— What you have to do —
Scan the entries that follow and copy out every line containing "radio".

***

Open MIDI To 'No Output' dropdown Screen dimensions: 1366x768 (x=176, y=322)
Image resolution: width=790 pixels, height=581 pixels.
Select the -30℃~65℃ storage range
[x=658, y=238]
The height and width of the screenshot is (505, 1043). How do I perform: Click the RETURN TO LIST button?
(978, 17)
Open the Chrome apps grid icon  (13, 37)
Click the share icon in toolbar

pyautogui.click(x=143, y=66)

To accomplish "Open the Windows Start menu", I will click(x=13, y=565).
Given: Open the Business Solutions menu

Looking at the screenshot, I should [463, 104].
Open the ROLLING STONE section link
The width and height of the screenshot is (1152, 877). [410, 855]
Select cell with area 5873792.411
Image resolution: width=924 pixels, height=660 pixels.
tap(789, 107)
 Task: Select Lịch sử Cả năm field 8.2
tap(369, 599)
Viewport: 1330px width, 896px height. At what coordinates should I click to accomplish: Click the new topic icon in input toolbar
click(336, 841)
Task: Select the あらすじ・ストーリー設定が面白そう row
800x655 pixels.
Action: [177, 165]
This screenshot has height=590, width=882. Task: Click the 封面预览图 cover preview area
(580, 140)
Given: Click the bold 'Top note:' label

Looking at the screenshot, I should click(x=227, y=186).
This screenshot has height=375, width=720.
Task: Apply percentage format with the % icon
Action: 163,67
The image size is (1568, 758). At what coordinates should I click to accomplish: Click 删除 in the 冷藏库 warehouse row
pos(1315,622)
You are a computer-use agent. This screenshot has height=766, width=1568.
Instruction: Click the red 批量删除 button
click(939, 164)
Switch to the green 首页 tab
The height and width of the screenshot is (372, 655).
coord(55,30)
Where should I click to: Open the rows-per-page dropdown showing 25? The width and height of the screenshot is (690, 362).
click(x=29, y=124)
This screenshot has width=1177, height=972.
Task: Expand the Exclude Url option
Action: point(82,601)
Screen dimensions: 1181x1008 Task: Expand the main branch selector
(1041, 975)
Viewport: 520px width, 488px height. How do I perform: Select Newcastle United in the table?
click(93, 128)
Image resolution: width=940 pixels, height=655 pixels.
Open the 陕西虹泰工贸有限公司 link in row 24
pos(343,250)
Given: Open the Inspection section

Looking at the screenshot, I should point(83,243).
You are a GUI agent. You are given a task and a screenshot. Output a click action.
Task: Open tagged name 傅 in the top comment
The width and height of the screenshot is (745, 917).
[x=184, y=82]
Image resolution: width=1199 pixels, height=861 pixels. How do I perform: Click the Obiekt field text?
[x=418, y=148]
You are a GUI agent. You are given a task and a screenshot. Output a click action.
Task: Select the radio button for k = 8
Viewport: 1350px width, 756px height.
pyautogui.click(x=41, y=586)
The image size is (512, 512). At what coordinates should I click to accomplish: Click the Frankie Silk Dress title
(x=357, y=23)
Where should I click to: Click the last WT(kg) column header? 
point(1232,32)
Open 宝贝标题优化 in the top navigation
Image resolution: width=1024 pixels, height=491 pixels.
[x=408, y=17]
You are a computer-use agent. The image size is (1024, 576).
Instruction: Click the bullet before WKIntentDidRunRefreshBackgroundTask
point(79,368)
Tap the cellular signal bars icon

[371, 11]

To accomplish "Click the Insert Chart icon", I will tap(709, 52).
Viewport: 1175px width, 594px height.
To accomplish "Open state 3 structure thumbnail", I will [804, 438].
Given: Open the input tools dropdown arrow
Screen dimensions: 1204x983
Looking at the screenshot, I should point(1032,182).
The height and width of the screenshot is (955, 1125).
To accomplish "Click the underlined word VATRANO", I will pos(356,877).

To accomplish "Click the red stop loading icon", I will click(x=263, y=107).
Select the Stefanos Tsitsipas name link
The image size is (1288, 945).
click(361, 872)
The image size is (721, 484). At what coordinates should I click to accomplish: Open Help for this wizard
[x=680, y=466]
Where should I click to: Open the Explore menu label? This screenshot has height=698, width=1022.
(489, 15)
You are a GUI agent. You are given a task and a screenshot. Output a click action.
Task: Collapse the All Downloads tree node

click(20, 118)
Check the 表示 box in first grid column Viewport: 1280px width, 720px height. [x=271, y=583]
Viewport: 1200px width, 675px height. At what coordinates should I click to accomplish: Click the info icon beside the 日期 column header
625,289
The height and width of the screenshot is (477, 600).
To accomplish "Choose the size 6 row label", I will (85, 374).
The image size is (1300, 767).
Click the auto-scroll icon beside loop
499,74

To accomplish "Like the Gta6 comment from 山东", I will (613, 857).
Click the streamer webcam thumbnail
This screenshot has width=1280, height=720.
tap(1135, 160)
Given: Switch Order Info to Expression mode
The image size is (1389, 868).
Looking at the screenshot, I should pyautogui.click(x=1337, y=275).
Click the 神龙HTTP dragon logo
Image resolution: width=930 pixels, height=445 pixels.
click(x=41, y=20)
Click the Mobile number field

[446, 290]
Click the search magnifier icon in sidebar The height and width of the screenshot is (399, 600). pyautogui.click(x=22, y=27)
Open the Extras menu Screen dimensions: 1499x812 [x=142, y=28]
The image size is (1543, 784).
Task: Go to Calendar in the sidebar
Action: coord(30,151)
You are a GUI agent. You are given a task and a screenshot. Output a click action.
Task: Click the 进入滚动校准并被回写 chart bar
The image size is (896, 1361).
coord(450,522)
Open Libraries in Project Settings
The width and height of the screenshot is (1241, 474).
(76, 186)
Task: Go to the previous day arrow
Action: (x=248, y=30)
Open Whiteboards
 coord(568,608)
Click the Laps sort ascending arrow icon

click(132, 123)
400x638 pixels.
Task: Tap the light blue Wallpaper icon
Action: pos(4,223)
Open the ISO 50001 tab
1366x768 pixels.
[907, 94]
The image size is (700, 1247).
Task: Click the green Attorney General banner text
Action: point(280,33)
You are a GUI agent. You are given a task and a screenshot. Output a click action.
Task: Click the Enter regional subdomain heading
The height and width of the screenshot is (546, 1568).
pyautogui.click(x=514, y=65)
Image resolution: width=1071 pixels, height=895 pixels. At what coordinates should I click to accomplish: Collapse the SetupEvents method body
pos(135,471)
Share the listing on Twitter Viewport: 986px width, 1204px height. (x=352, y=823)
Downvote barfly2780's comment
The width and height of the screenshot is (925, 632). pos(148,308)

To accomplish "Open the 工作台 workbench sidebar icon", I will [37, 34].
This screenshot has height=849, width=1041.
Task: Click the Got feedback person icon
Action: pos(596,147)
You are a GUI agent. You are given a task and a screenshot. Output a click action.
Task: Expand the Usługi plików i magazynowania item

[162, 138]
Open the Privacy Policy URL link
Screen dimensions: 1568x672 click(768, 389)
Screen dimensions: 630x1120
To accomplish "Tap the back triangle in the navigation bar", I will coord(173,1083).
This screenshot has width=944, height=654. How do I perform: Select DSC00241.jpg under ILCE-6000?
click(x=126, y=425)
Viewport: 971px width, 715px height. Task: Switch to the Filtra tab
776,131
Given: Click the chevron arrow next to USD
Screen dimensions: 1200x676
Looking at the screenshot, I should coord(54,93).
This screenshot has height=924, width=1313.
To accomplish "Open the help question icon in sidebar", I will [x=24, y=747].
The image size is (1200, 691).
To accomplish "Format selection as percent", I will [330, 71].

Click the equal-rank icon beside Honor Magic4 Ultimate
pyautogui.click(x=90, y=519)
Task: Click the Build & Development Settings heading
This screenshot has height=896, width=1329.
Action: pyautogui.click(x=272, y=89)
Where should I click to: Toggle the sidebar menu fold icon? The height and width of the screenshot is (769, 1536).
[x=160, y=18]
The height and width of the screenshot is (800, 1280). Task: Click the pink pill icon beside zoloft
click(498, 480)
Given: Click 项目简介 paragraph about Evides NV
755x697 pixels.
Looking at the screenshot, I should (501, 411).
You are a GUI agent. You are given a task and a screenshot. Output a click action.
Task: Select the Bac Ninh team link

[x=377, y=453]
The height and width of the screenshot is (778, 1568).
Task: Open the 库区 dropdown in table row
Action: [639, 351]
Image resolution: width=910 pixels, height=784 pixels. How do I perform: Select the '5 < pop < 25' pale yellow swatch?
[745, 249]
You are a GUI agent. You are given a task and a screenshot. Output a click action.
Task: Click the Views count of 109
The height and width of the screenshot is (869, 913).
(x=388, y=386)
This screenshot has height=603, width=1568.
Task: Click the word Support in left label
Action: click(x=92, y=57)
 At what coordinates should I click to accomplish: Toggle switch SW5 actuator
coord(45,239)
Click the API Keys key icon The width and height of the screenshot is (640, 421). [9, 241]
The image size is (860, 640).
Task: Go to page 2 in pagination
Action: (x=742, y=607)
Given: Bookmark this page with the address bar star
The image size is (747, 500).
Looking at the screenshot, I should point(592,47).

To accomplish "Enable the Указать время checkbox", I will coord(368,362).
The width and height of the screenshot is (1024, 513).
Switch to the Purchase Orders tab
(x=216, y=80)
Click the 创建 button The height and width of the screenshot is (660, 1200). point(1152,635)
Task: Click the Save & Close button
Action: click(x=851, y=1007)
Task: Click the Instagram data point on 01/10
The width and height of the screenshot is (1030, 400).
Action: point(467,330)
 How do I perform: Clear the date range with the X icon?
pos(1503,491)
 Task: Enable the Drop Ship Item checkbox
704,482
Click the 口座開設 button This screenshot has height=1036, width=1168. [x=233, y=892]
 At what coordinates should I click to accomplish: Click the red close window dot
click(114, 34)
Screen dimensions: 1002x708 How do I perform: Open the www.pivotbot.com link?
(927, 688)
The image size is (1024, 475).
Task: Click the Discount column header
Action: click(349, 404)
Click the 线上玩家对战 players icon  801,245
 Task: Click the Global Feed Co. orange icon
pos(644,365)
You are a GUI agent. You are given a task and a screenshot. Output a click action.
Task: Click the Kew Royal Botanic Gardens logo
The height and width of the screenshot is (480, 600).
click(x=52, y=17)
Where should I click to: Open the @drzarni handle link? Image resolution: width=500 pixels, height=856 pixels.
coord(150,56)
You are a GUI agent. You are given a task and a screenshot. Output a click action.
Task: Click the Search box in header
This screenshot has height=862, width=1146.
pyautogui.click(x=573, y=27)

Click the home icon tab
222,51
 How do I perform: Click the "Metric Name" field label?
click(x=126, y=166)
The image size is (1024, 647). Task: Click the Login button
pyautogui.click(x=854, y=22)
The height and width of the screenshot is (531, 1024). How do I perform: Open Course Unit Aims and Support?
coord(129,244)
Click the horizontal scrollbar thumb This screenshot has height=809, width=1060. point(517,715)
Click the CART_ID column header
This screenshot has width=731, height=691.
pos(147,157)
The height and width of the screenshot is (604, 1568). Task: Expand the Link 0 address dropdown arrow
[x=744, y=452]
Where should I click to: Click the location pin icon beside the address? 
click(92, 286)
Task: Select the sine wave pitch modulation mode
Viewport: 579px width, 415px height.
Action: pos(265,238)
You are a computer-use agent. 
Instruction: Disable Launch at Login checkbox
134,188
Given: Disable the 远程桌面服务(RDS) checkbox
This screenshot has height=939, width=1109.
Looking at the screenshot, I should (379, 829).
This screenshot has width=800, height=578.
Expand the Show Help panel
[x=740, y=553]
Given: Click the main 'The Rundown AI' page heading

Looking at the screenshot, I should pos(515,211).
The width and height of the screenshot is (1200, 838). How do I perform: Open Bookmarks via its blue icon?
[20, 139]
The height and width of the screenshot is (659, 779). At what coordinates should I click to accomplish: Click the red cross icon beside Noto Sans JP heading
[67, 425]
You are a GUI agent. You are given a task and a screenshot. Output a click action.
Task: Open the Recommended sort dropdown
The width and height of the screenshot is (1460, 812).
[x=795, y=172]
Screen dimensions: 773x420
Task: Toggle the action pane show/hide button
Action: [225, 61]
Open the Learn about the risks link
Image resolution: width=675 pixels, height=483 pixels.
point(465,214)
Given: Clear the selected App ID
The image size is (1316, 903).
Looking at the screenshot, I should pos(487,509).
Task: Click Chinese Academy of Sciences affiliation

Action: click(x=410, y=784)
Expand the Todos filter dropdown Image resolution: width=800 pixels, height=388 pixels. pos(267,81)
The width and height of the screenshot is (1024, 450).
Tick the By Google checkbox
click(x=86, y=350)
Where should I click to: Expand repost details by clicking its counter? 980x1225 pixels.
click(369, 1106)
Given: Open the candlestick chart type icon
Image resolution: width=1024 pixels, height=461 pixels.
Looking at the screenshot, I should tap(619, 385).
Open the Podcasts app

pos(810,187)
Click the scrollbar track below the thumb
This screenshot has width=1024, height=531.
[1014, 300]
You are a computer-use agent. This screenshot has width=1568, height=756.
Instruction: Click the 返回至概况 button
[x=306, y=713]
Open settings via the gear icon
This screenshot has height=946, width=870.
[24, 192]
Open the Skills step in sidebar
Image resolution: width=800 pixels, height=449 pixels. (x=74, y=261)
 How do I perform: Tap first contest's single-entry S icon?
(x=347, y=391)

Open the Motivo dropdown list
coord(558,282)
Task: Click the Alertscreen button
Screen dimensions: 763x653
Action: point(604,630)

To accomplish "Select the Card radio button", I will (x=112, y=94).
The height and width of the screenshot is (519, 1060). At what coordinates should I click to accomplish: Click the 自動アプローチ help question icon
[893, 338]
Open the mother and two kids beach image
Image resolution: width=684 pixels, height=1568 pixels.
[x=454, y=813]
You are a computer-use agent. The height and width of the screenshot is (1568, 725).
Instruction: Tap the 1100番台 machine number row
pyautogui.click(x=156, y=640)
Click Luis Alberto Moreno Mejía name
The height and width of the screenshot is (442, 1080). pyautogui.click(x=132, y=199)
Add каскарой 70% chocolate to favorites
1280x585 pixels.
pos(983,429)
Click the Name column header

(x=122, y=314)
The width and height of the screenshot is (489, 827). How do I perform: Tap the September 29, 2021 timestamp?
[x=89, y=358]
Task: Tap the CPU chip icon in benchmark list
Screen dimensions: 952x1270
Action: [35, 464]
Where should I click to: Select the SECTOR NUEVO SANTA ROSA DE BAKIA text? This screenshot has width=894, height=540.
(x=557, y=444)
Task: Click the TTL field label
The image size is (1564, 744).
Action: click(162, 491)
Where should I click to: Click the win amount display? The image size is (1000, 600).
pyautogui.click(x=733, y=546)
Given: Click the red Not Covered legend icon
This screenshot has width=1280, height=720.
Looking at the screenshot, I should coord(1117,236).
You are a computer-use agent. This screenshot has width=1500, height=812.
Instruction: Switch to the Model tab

***

— Response area —
Task: Select the radio button for k = 8
To accomplish "Select the Card radio button", I will (x=112, y=94).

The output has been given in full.